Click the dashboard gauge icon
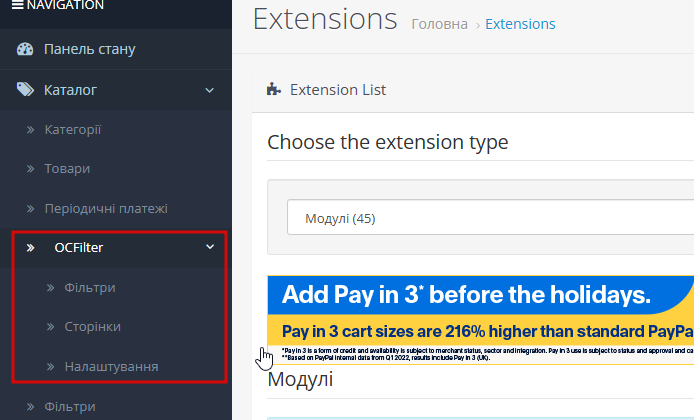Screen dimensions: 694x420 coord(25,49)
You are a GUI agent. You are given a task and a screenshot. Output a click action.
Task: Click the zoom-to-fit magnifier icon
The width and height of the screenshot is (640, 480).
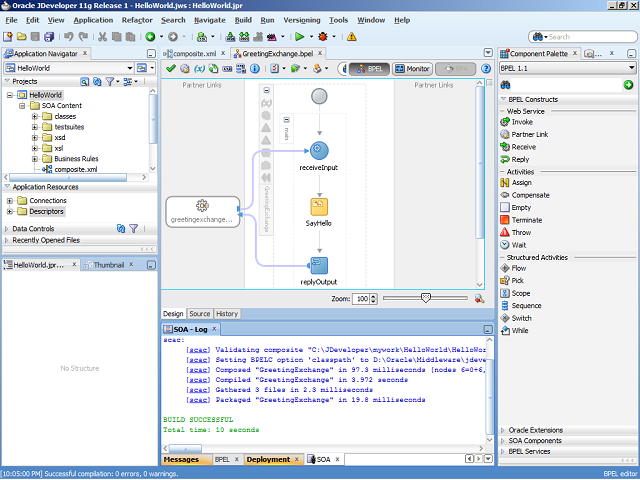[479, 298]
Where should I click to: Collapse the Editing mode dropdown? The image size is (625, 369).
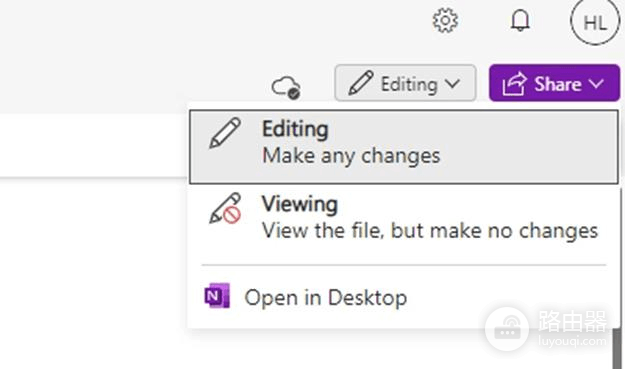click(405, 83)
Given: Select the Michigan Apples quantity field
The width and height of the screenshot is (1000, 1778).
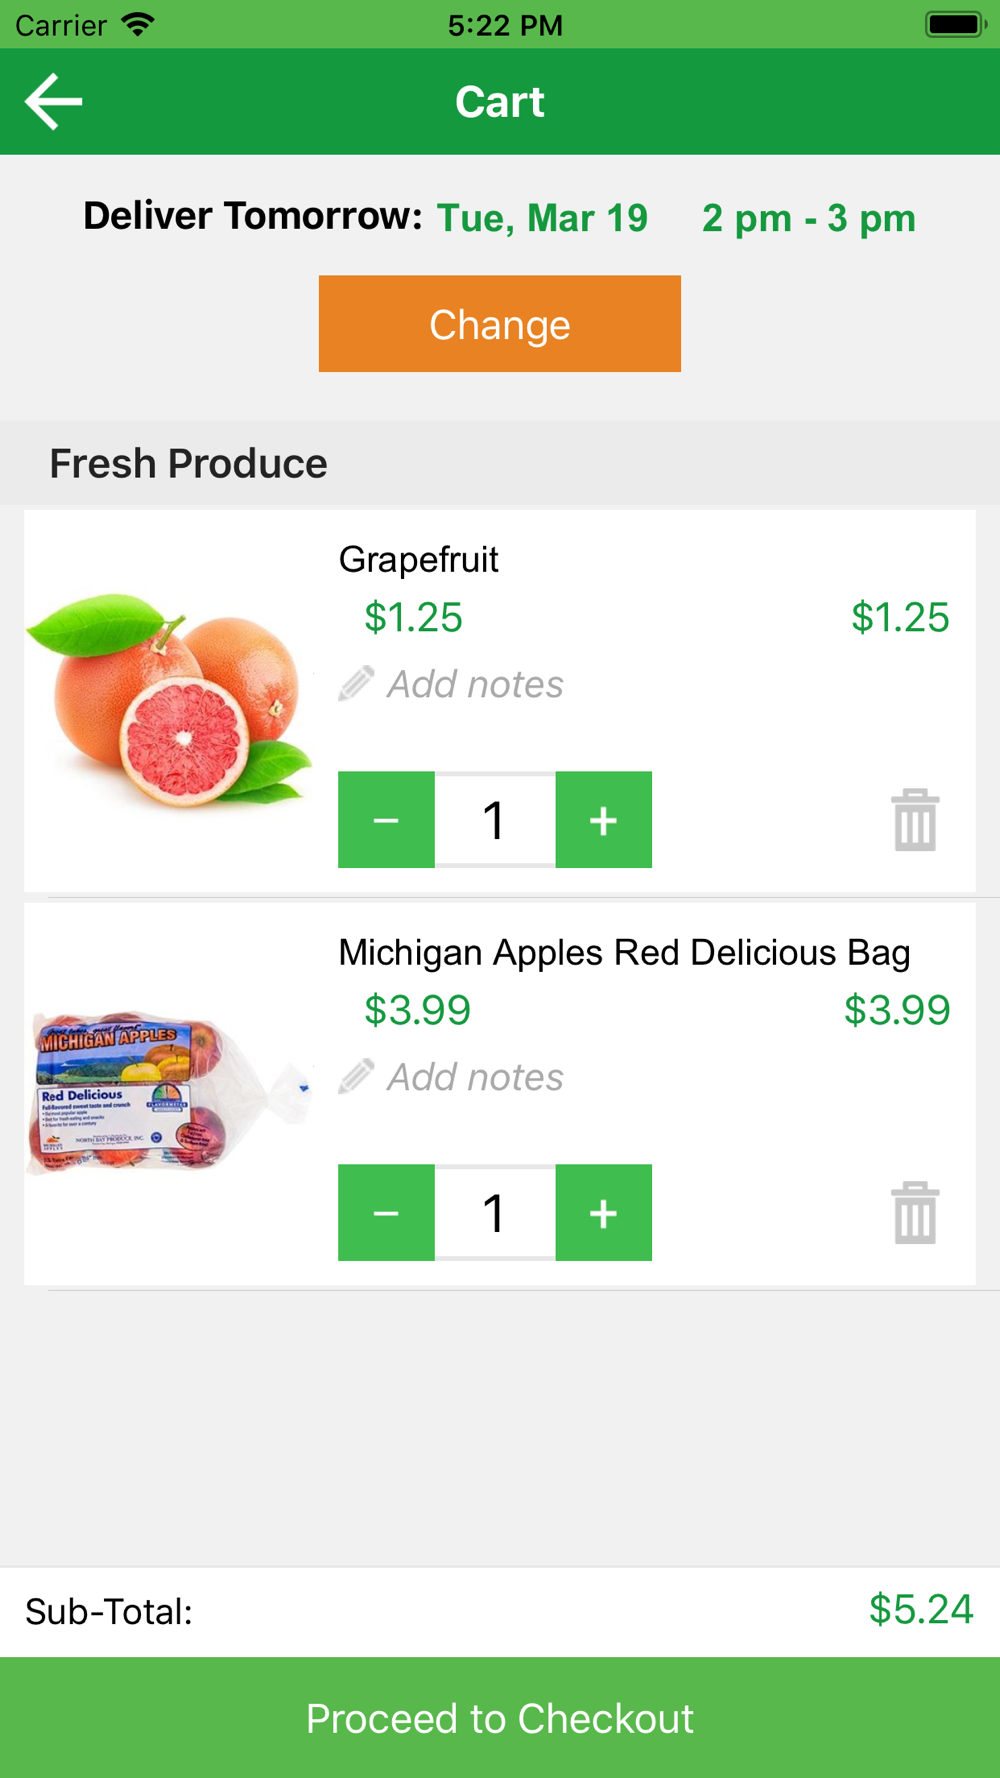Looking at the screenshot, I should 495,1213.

========

The task — Omit all pictures, and repeat exactly the lines from the line containing "The width and height of the screenshot is (640, 480)." through the end of the data.

Written solution —
The width and height of the screenshot is (640, 480).
[479, 298]
Where should I click to: Collapse the Editing mode dropdown? The image size is (625, 369).
click(405, 83)
Given: Select the Michigan Apples quantity field
The width and height of the screenshot is (1000, 1778).
Looking at the screenshot, I should 495,1213.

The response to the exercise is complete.